Count the lines of the data that contain the word "Select", treating uppercase and lowercase as different, and give only that number.

DATA ROWS –

#####

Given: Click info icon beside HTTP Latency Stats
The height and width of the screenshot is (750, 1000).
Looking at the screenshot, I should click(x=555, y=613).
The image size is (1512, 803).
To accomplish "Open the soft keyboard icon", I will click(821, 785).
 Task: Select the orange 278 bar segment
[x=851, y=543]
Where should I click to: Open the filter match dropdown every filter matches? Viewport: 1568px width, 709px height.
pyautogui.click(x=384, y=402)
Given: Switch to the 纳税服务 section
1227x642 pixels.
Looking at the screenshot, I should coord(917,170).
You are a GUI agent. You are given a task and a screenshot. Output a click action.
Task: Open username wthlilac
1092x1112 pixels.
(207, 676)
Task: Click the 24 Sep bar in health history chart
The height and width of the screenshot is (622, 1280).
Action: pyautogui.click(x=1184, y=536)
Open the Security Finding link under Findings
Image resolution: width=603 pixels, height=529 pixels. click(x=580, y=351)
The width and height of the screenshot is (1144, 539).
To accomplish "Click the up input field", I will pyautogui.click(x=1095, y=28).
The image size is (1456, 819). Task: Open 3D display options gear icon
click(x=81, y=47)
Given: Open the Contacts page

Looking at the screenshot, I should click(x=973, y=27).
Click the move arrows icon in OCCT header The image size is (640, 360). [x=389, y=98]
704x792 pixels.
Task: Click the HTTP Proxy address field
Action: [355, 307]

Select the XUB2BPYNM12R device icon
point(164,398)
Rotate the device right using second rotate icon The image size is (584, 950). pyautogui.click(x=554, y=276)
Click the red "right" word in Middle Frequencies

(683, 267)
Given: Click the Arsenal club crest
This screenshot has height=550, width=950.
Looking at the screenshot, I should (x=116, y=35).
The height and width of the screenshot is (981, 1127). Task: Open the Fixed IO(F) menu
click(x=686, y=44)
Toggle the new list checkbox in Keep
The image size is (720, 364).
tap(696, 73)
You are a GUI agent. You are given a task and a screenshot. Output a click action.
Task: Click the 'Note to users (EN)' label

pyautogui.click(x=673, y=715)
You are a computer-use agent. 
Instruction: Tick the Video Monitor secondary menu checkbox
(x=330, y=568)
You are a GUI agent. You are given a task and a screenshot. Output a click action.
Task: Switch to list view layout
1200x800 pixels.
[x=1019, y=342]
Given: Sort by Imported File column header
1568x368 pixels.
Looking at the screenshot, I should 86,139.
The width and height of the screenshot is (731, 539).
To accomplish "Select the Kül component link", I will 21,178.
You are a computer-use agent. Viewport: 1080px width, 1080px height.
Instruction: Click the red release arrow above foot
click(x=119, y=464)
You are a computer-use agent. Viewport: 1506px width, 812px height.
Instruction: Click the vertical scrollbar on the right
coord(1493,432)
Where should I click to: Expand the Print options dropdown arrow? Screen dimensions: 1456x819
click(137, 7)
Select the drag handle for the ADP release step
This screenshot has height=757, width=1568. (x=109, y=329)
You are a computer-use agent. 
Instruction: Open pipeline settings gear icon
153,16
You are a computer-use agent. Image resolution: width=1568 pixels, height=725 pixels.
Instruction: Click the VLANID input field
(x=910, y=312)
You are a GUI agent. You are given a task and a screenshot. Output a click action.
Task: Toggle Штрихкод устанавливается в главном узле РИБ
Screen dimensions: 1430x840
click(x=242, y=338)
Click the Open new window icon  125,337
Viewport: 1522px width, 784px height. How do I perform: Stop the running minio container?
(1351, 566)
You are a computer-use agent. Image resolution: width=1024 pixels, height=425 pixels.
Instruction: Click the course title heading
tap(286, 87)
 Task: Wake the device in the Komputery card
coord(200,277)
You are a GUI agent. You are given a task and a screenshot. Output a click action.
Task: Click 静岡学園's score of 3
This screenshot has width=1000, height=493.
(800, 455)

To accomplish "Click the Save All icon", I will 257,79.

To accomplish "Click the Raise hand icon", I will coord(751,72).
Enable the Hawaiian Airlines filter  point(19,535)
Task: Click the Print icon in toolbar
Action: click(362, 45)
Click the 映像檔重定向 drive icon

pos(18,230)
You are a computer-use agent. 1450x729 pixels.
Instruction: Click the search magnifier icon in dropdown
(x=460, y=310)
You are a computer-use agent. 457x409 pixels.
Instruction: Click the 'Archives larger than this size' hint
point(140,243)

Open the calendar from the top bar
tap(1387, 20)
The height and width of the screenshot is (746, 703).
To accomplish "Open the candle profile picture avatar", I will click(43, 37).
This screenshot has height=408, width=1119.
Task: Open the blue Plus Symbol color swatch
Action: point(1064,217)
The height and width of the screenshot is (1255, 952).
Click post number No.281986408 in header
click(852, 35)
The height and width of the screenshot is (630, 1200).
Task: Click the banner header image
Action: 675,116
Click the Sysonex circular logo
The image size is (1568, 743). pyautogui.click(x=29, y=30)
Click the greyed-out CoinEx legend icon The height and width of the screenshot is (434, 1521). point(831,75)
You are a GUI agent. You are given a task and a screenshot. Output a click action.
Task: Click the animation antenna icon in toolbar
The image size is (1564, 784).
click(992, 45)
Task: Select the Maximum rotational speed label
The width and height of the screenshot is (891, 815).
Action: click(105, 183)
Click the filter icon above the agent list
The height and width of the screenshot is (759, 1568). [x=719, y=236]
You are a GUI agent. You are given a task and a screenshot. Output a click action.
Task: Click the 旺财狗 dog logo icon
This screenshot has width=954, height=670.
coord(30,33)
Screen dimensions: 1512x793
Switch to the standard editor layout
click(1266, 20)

#####

SOLUTION –
5